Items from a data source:
┄┄┄┄┄┄┄┄┄┄
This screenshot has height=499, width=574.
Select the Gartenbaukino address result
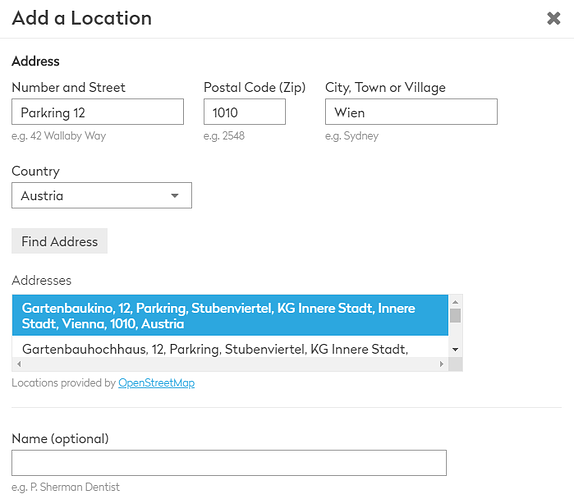click(230, 316)
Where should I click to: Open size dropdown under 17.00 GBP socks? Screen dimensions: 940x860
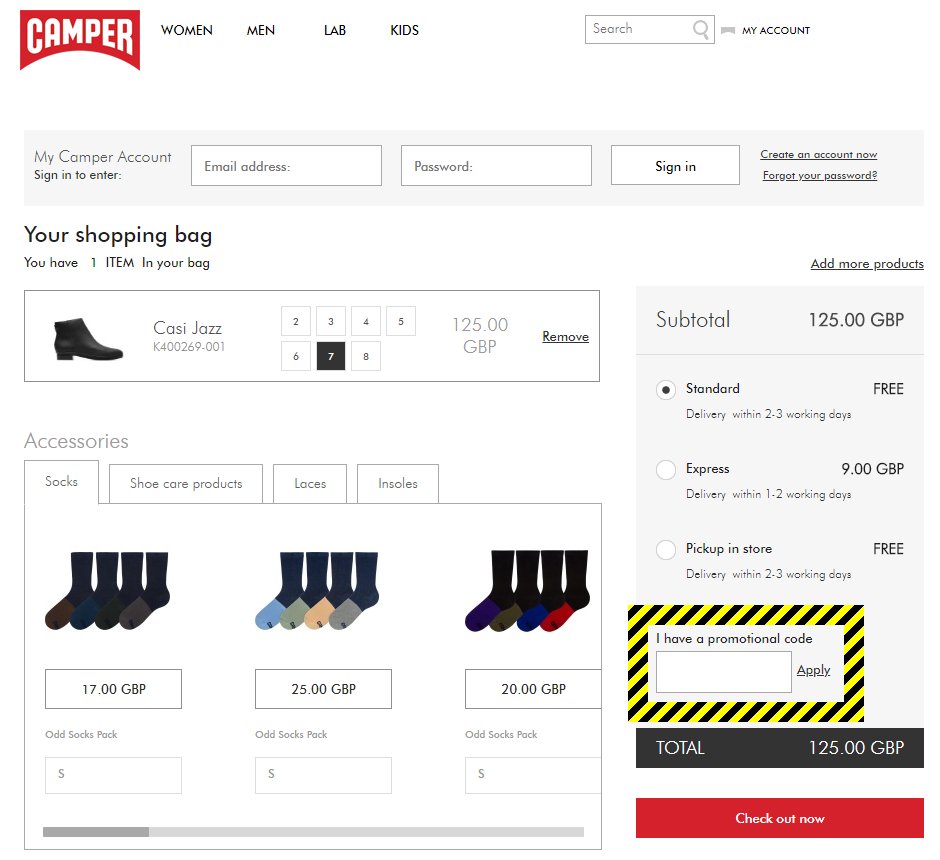point(113,775)
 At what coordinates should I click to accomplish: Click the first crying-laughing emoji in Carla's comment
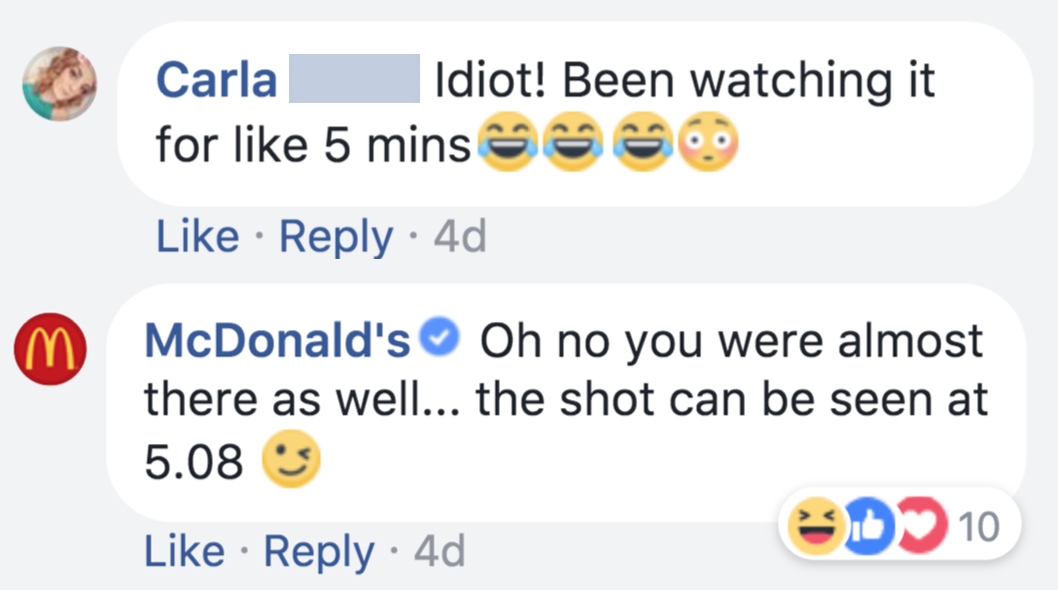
┄┄┄┄┄┄┄┄┄┄
When the line containing "Select the Gartenbaukino address result" is reached, write out that line and each one after it exactly, ending with the last line of the records; pictures are not copied.

Select the Gartenbaukino address result
click(230, 316)
Where should I click to: Open size dropdown under 17.00 GBP socks? Screen dimensions: 940x860
point(113,775)
 At what coordinates should I click to accomplish: Click the first crying-laughing emoji in Carla's comment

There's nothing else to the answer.